In the entries below, find the line with "Task: Select the Analytics product icon" and print exactly every line from there up to and including the line with "Given: Open the 收藏夹(A) favorites menu", with no other lines.

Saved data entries
################

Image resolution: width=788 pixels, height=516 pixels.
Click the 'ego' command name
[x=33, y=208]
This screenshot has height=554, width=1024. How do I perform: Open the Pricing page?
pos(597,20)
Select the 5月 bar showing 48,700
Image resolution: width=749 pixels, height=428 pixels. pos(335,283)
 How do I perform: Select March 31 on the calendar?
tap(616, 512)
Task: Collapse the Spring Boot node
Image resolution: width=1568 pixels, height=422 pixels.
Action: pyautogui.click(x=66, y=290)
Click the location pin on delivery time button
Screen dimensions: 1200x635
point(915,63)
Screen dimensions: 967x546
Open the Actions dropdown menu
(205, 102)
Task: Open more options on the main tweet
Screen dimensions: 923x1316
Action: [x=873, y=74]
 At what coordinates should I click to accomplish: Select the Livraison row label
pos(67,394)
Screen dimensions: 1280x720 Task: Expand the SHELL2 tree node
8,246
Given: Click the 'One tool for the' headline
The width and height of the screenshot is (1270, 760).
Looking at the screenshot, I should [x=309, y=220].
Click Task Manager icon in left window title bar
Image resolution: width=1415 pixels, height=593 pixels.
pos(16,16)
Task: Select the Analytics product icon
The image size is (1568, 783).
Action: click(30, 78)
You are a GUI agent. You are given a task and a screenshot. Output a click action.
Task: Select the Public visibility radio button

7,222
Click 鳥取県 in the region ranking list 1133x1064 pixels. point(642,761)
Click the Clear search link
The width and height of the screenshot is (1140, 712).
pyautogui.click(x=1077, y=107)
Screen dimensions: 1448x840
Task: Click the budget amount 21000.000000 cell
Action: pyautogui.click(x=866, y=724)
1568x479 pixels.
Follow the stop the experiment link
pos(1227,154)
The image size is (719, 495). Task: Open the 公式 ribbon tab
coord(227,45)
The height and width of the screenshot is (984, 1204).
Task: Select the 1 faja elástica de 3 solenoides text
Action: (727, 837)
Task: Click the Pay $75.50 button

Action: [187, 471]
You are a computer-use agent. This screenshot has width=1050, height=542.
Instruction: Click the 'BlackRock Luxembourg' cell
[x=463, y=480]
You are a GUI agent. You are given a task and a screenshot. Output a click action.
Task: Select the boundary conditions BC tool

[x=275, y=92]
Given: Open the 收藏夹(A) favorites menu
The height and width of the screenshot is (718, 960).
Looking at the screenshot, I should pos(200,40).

################

▶ [Answer section]
Task: Select the Analytics product icon
The image size is (1568, 783).
Action: click(30, 78)
You are a GUI agent. You are given a task and a screenshot. Output a click action.
Task: Select the Public visibility radio button

7,222
Click 鳥取県 in the region ranking list 1133x1064 pixels. point(642,761)
Click the Clear search link
The width and height of the screenshot is (1140, 712).
pyautogui.click(x=1077, y=107)
Screen dimensions: 1448x840
Task: Click the budget amount 21000.000000 cell
Action: pyautogui.click(x=866, y=724)
1568x479 pixels.
Follow the stop the experiment link
pos(1227,154)
The image size is (719, 495). Task: Open the 公式 ribbon tab
coord(227,45)
The height and width of the screenshot is (984, 1204).
Task: Select the 1 faja elástica de 3 solenoides text
Action: (727, 837)
Task: Click the Pay $75.50 button

Action: [187, 471]
You are a computer-use agent. This screenshot has width=1050, height=542.
Instruction: Click the 'BlackRock Luxembourg' cell
[x=463, y=480]
You are a GUI agent. You are given a task and a screenshot. Output a click action.
Task: Select the boundary conditions BC tool

[x=275, y=92]
Given: Open the 收藏夹(A) favorites menu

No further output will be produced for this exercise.